**** QUOTED PASSAGE

Circulation
New heart failure definition aims to catch disease before symptoms start

Clinical Takeaway: Do not rely on a single EF cutoff, natriuretic peptide result, or “stable HF” label; assess symptoms, signs, biomarkers, imaging, cause, trajectory, and risk factors together, and continue guideline-directed therapy and follow-up in patients whose EF improves.
The AHA/ACC/ESC/WHF Second Universal Definition of Heart Failure updates the 2021 framework to better reflect how HF is diagnosed, prevented, and tracked in modern practice. The document is not a treatment guideline, but it highlights where diagnosis and staging should prompt earlier, more individualized risk reduction.
A key shift is the move away from rigid left ventricular ejection fraction thresholds. HF is now grouped into clinically actionable categories: HF with reduced EF, HF with preserved EF, and HF with improved EF. The authors emphasize that EF can vary by measurement method and patient factors and should not be the only determinant of diagnosis or management.

********
**** EXTRACTED INFORMATION

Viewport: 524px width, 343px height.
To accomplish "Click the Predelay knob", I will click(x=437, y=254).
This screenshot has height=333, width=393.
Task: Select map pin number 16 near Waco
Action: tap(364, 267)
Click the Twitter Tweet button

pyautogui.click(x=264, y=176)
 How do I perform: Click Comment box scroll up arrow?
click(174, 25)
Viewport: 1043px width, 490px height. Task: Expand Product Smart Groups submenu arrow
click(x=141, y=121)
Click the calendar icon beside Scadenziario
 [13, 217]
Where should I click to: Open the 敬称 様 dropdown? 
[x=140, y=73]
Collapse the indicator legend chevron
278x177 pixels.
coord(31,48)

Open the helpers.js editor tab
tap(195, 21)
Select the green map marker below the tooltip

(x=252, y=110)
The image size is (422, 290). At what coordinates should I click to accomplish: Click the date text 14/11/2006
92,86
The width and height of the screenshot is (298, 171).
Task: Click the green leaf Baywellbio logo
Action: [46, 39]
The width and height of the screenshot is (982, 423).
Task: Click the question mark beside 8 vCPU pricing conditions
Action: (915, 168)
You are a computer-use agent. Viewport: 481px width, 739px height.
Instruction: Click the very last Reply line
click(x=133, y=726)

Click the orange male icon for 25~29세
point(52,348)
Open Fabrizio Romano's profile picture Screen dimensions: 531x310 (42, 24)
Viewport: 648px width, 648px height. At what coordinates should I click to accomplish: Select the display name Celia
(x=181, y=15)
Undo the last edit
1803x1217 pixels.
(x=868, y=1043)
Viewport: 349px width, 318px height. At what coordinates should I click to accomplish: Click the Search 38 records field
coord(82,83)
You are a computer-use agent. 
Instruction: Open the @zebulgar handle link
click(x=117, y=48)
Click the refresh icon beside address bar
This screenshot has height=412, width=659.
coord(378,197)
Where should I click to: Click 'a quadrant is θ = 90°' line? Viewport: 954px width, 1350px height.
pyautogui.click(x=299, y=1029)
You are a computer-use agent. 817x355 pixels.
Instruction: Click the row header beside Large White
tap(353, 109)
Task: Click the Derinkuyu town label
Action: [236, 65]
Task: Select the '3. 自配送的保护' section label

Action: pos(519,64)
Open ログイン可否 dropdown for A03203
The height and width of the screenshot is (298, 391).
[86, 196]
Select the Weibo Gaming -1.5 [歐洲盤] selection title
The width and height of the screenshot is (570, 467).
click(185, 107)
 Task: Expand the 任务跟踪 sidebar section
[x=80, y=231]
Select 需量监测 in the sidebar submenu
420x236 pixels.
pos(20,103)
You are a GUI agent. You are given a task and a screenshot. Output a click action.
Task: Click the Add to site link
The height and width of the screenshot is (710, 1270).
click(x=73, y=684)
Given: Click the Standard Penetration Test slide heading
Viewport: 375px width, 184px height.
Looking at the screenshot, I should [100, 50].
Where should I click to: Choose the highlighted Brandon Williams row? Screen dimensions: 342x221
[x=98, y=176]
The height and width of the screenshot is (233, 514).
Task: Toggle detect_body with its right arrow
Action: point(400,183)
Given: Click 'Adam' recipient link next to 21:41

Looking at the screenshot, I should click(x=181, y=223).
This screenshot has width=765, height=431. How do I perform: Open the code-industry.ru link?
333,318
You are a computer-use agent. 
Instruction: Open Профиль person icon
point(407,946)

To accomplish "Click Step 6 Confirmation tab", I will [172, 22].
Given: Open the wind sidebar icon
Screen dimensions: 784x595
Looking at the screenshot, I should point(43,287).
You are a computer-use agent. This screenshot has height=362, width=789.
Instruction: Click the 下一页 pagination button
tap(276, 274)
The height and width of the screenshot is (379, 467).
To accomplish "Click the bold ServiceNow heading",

********

### PROMPT A
From the heart failure article, copy the text starting with "Circulation" and going on through "whose EF improves.".
### PROMPT B
Answer these questions from the heart failure article.
(i) Which year's framework does the Second Universal Definition of Heart Failure update?
(ii) What are the three categories HF is now grouped into?
(iii) What should continue in patients whose EF improves?
### PROMPT C
Does each statement agree with the heart failure article? Answer yes or no, and quote the words from the article that decide it.
(i) The document is a treatment guideline.
(ii) EF can vary depending on how it is measured.
(iii) The new definition holds more firmly to set ejection fraction thresholds.

### EXPECTED OUTPUT A
Circulation
New heart failure definition aims to catch disease before symptoms start

Clinical Takeaway: Do not rely on a single EF cutoff, natriuretic peptide result, or “stable HF” label; assess symptoms, signs, biomarkers, imaging, cause, trajectory, and risk factors together, and continue guideline-directed therapy and follow-up in patients whose EF improves.

### EXPECTED OUTPUT B
(i) 2021
(ii) HF with reduced EF, HF with preserved EF, and HF with improved EF
(iii) Guideline-directed therapy and follow-up

### EXPECTED OUTPUT C
(i) No: "The document is not a treatment guideline"
(ii) Yes: "EF can vary by measurement method and patient factors"
(iii) No: "A key shift is the move away from rigid left ventricular ejection fraction thresholds."